# INSTRUCTIONS TO FOLLOW:
Return the lines that run from the line containing "Open the emoji picker in message bar" through the end of the entries, both ends included. Leave out all pictures.

━━ SUPPLIED MATERIAL

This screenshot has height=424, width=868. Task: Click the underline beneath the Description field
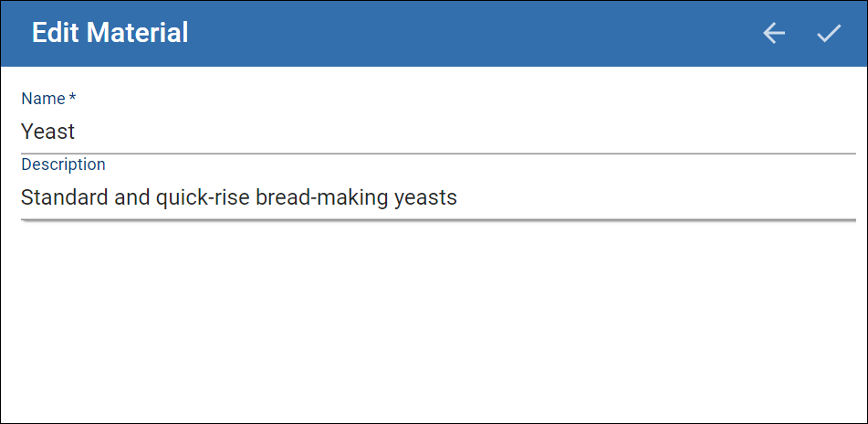[438, 219]
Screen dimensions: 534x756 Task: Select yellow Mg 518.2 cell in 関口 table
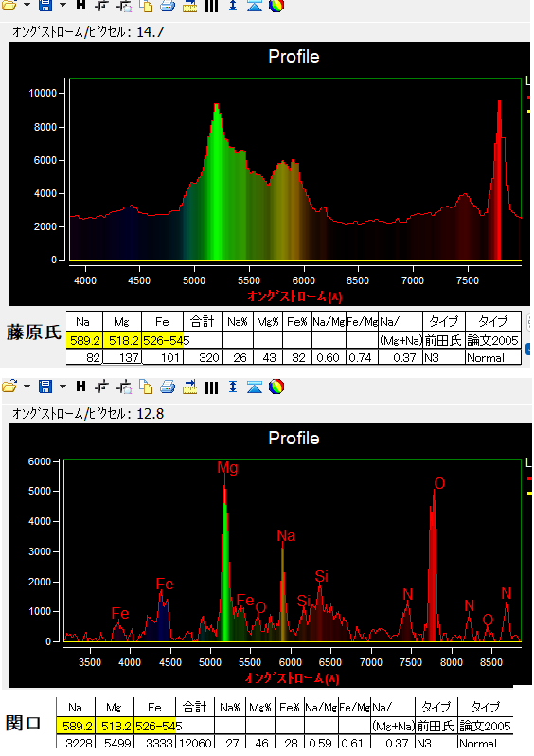pos(115,726)
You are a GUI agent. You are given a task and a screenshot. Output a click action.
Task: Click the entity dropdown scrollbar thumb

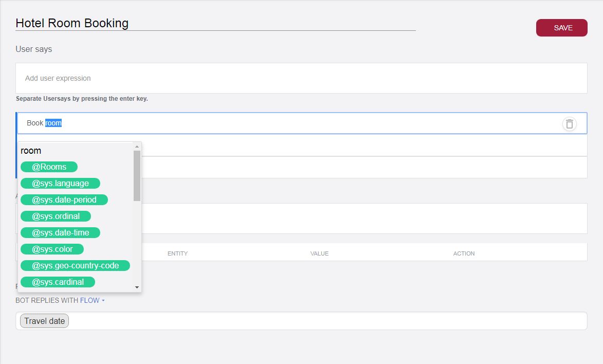137,175
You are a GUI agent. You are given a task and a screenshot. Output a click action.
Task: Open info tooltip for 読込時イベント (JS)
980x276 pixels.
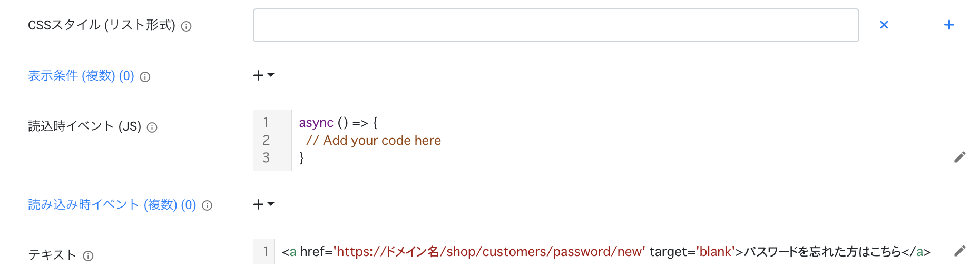coord(152,127)
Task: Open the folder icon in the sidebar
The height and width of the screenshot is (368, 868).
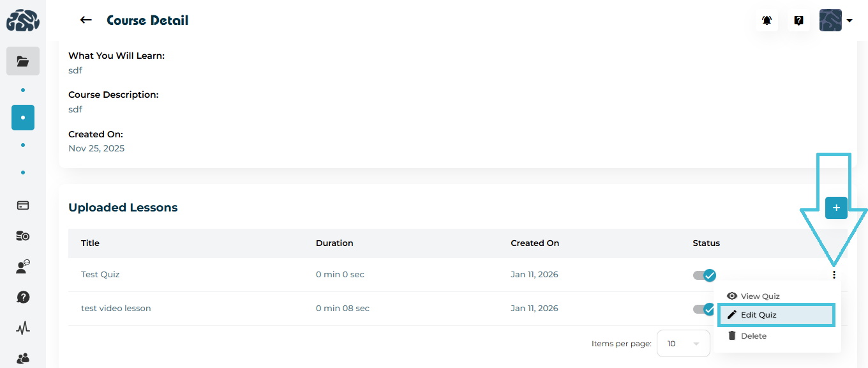Action: click(x=23, y=61)
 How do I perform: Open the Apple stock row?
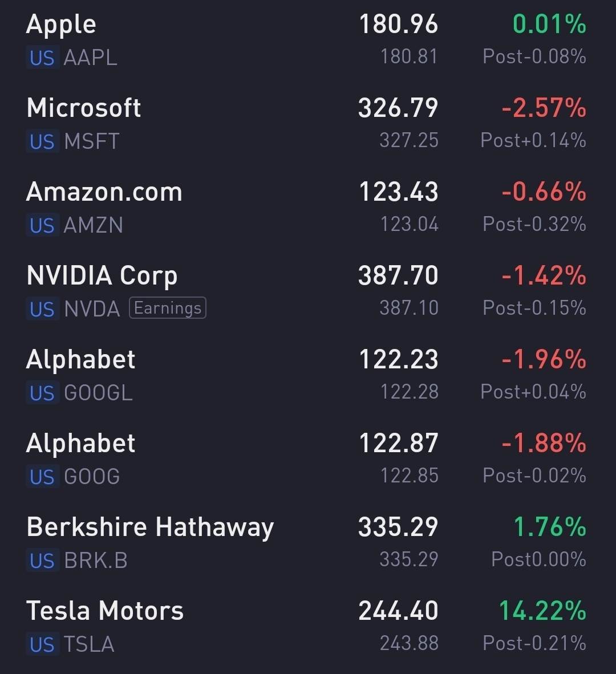point(61,25)
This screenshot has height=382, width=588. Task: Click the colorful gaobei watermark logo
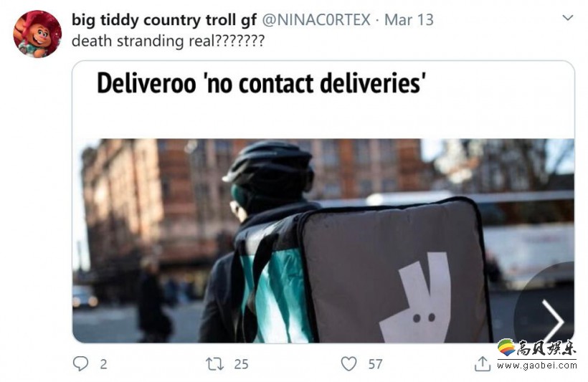[506, 347]
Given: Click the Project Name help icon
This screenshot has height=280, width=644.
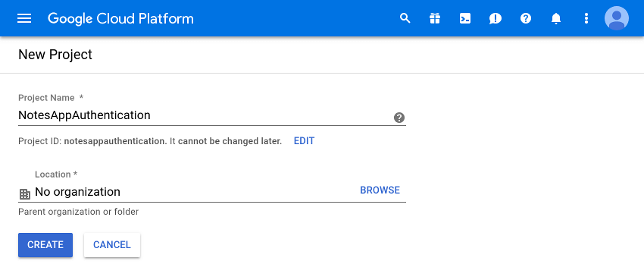Looking at the screenshot, I should pos(399,118).
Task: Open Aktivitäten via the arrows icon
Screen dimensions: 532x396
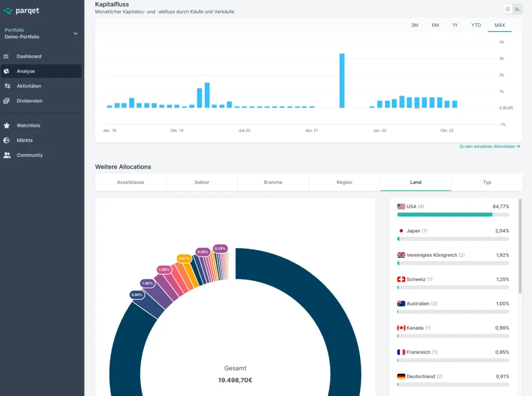Action: 6,86
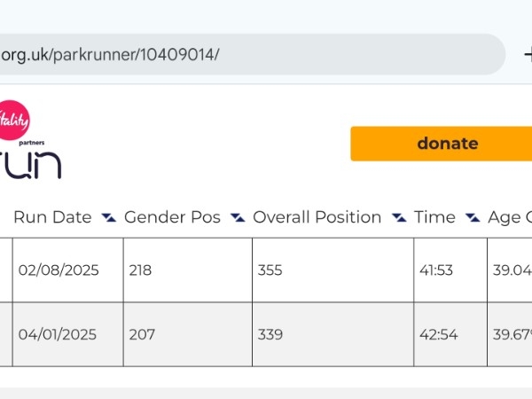The height and width of the screenshot is (399, 532).
Task: Click the donate button
Action: (441, 144)
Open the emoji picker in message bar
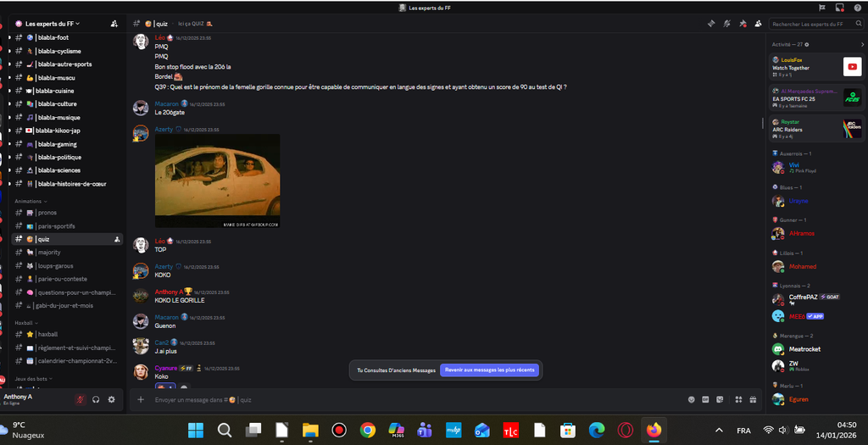Screen dimensions: 868x445 pyautogui.click(x=692, y=399)
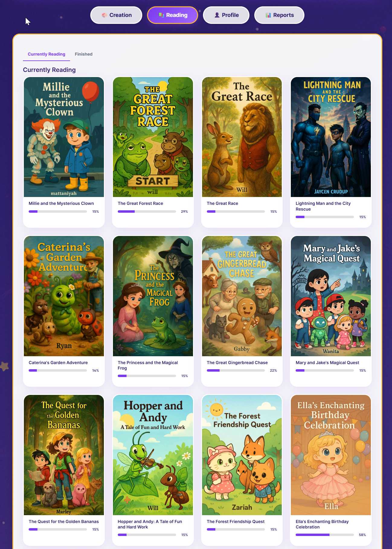
Task: Open The Princess and the Magical Frog cover
Action: coord(153,296)
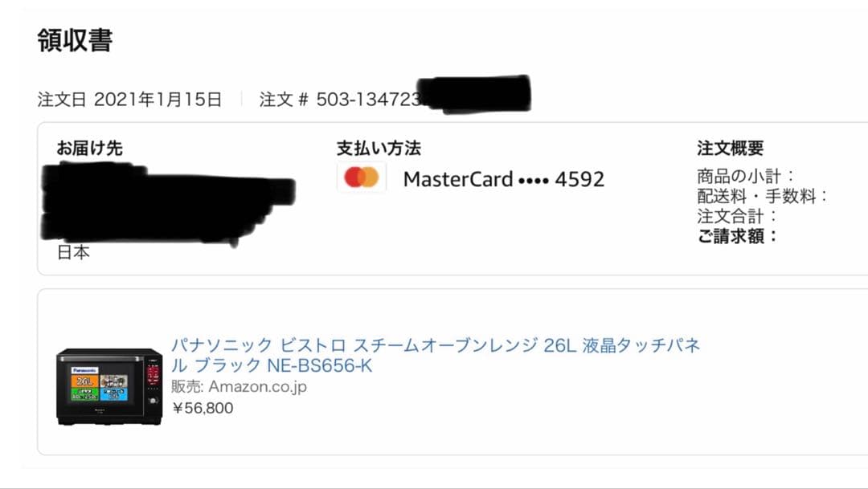Click the 注文合計 label
The image size is (868, 489).
tap(737, 216)
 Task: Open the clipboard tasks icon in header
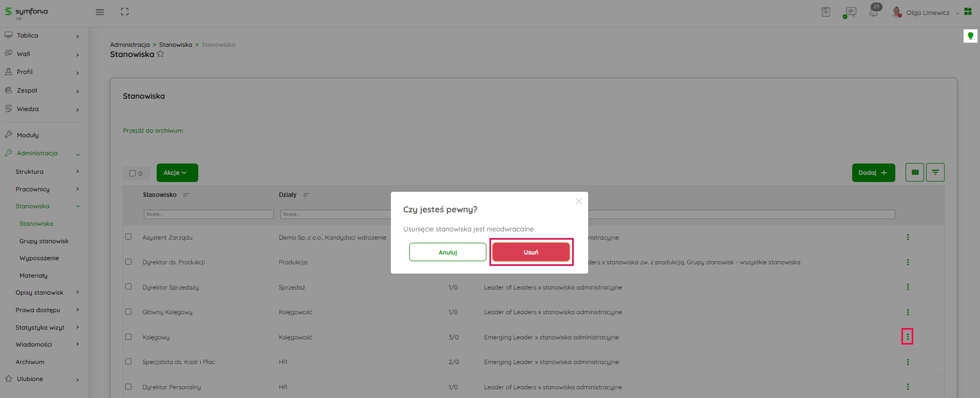tap(826, 12)
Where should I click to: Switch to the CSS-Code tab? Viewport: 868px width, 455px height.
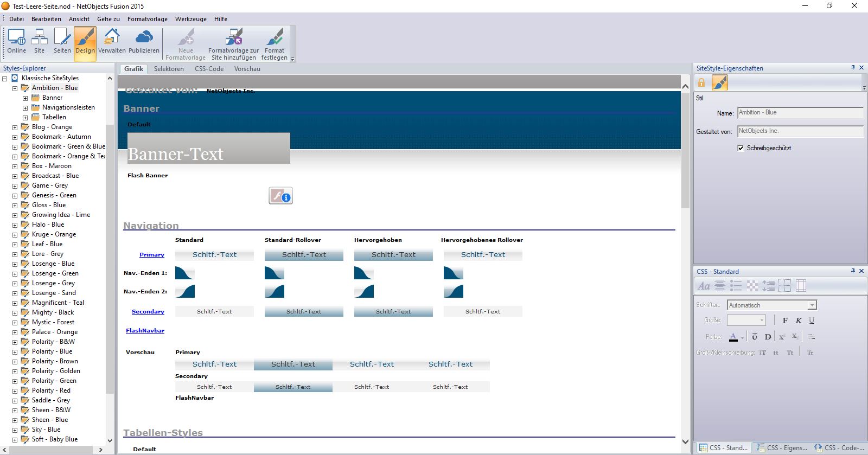point(209,69)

━━━━

# SOLUTION TO THE EXERCISE:
Open the emoji picker in message bar
Screen dimensions: 868x445 pyautogui.click(x=692, y=399)
Task: Open The Princess and the Magical Frog cover
Action: coord(153,296)
Click the 注文合計 label
The image size is (868, 489).
tap(737, 216)
 Task: Open the clipboard tasks icon in header
tap(826, 12)
Where should I click to: Switch to the CSS-Code tab? Viewport: 868px width, 455px height.
point(209,69)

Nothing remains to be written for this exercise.